Note that a value less than 0 supplied to min_days_remaining will cause renewal checks to be bypassed, and the certificate will never renew.

» Attribute Reference

The following attributes are exported:

  • id - The full URL of the certificate within the ACME CA.
  • certificate_url - The full URL of the certificate within the ACME CA. Same as id.
  • certificate_domain - The common name of the certificate.
  • private_key_pem - The certificate's private key, in PEM format, if the certificate was generated from scratch and not with certificate_request_pem.
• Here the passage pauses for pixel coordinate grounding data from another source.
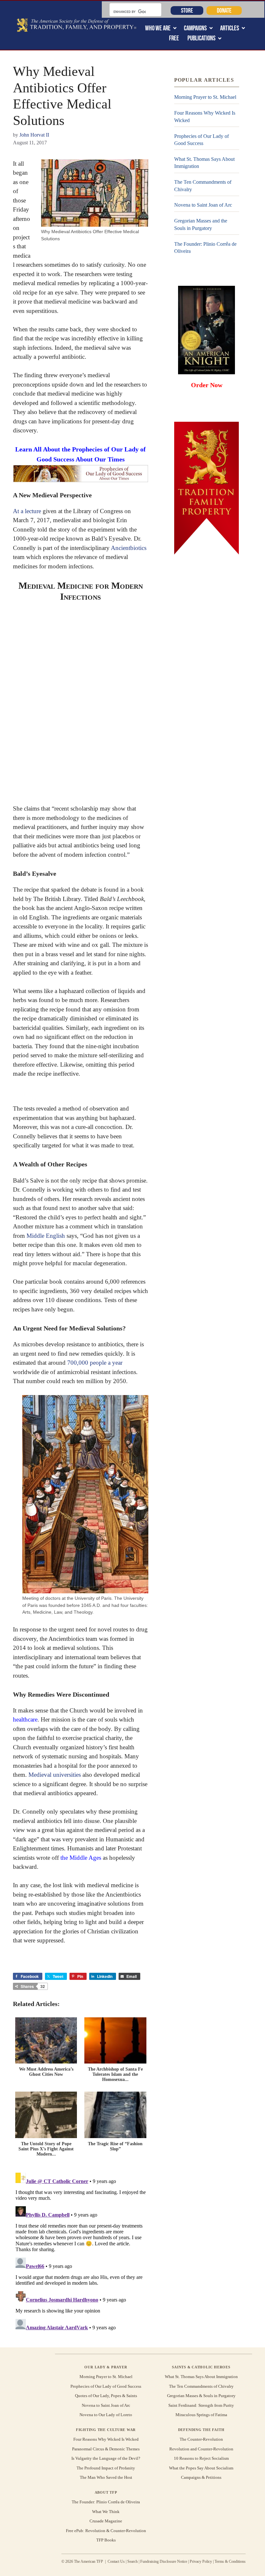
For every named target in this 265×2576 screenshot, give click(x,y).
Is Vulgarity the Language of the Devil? (105, 2458)
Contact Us (116, 2561)
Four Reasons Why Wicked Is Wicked (204, 116)
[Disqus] (80, 2251)
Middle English (45, 1235)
If certificate_request_pem was used, this will be blank.
  • certificate_pem - The certificate in PEM format.
  • issuer_pem - The intermediate certificate of the issuer.
  • certificate_p12 - The certificate, intermediate, and the private key archived as a PFX file (PKCS12 format, generally used by Microsoft products). The data is base64 encoded (including padding), and its password is configurable via the certificate_p12_password argument. This field is empty if creating a certificate from a CSR.